## What needs to be done
Every record must be copied exactly, except that pictures are dropped.

Stored data

========================

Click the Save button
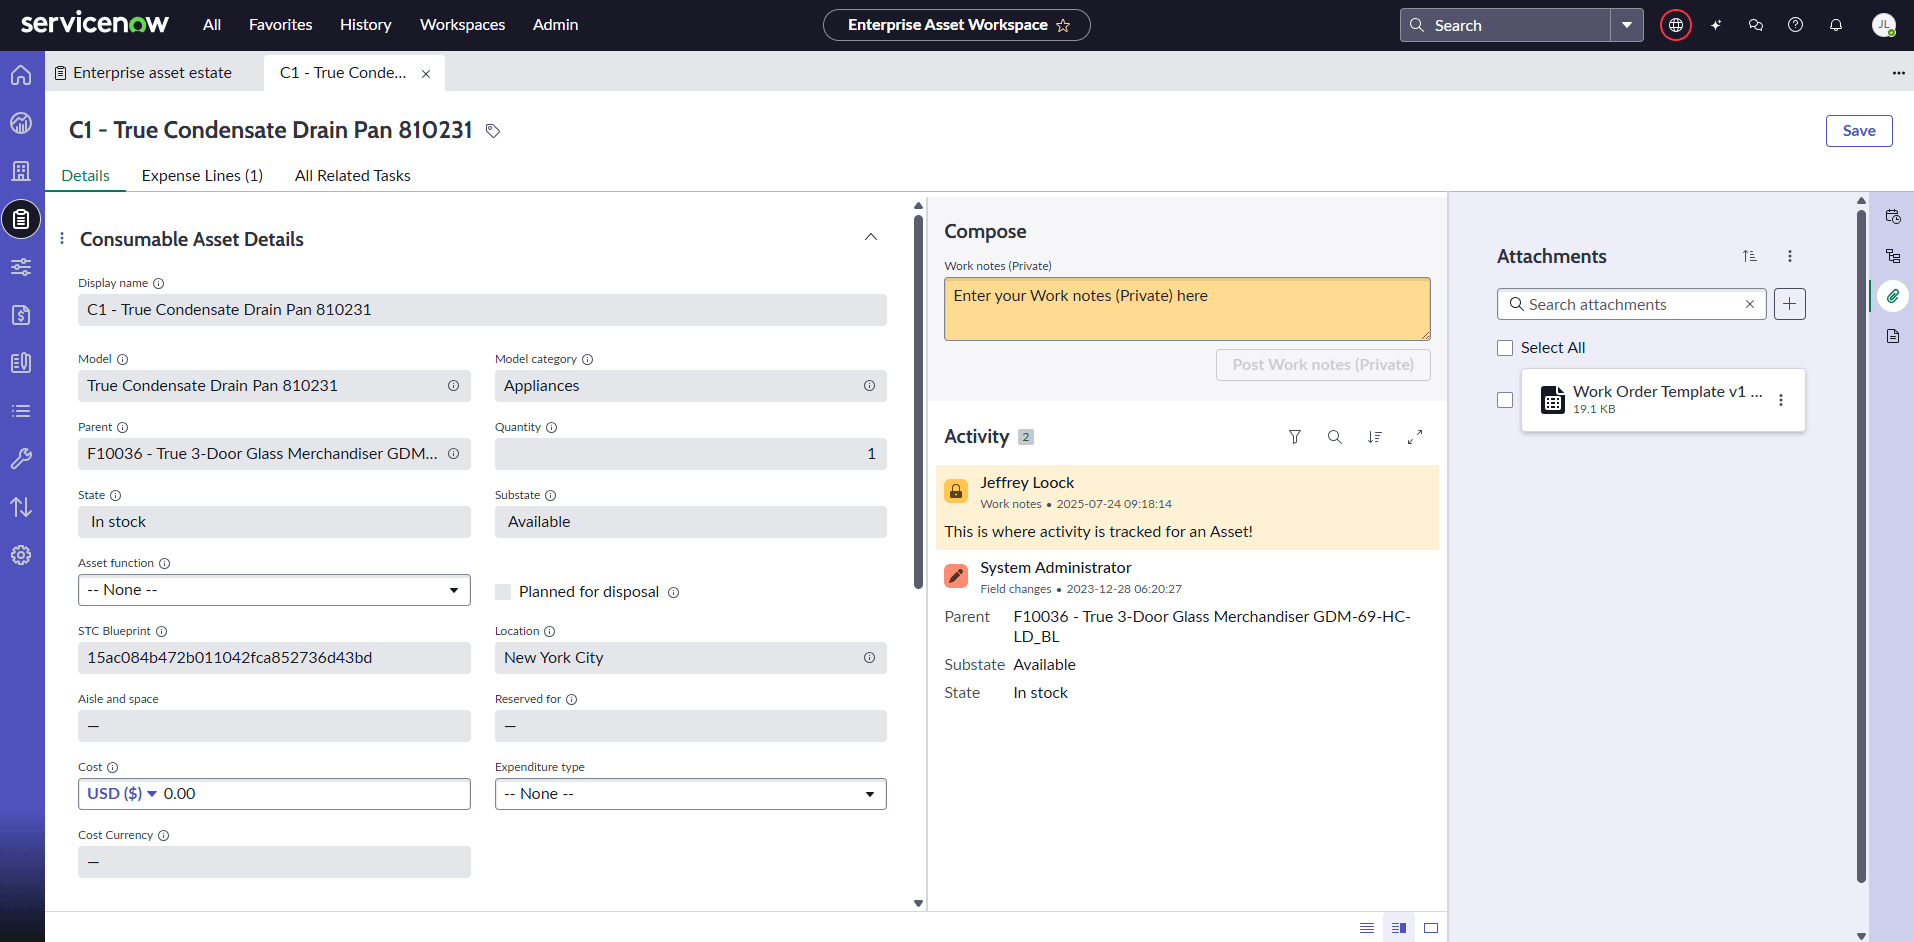Screen dimensions: 1914x942 pos(1859,131)
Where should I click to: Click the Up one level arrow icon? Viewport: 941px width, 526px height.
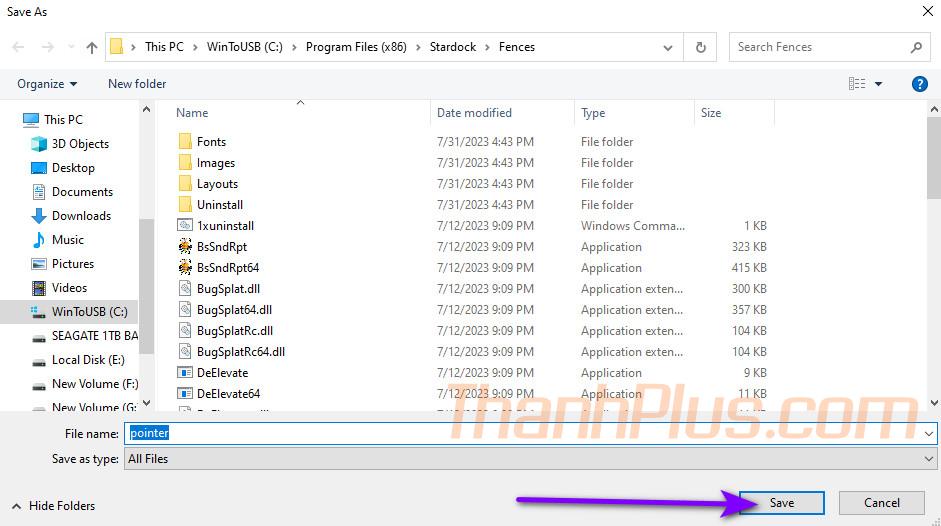92,47
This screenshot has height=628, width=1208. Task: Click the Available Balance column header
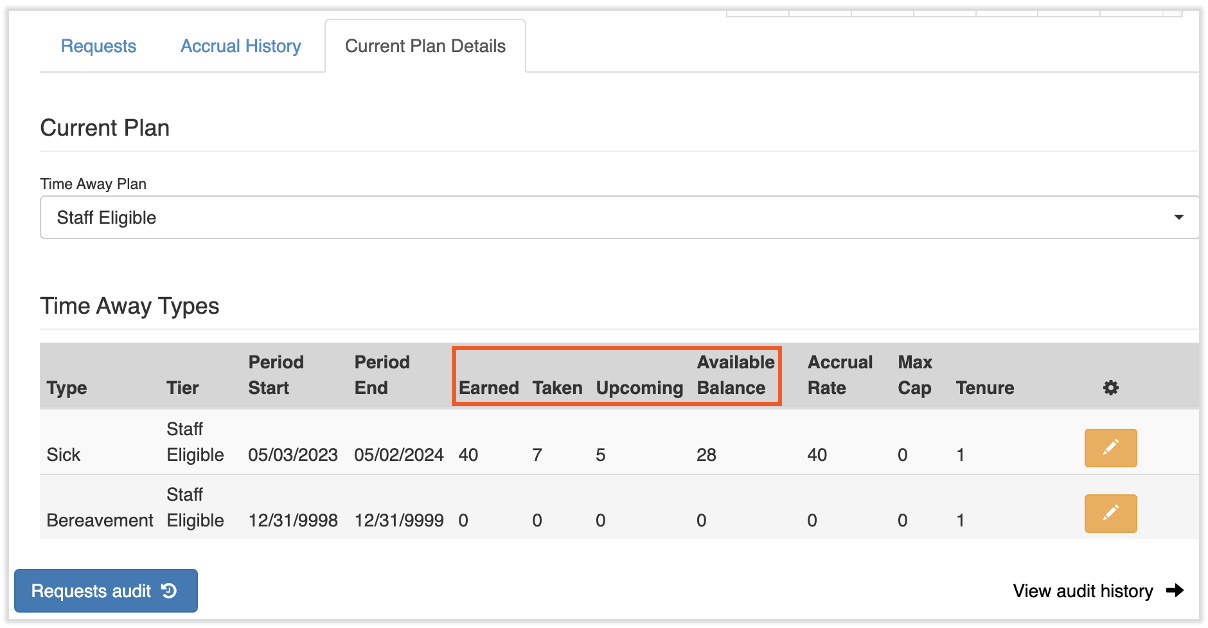pos(735,375)
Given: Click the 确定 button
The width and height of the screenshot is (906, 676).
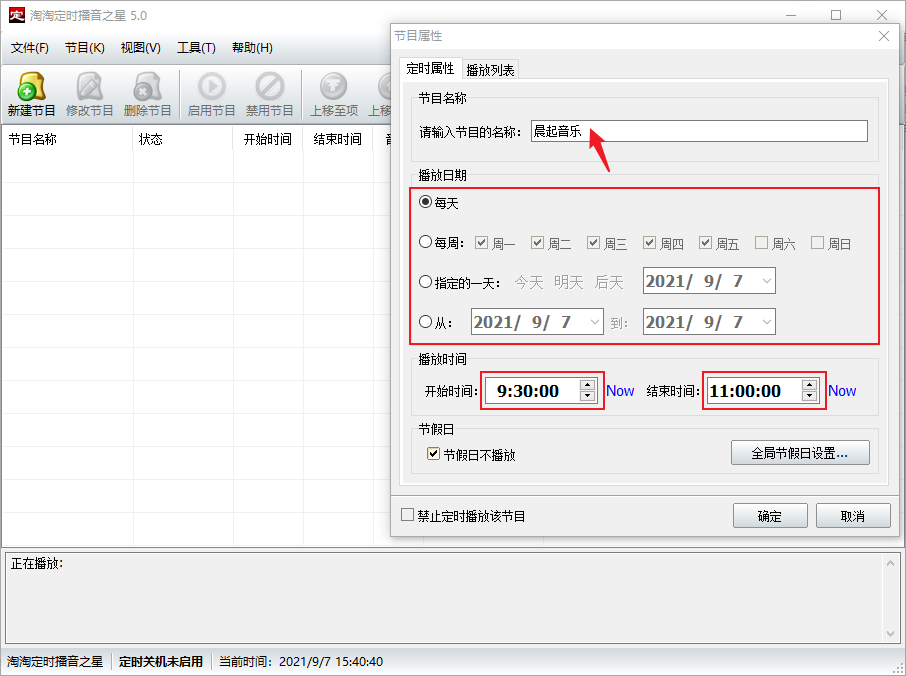Looking at the screenshot, I should [x=770, y=516].
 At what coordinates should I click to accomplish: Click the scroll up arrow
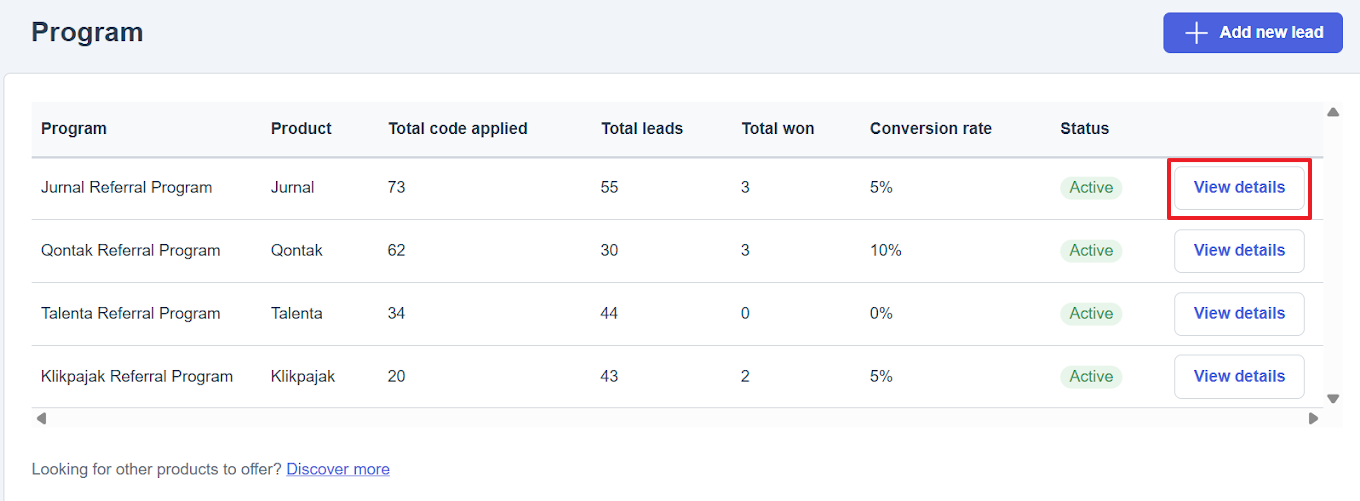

========================

## Output for this task
Click the Save button
Screen dimensions: 1914x942 pos(1859,131)
Where should I click to: Click the Up one level arrow icon? Viewport: 941px width, 526px height.
92,47
This screenshot has height=628, width=1208. Task: Click the Available Balance column header
pos(735,375)
Given: Click the 确定 button
The width and height of the screenshot is (906, 676).
Looking at the screenshot, I should [x=770, y=516].
 At what coordinates should I click to accomplish: Click the scroll up arrow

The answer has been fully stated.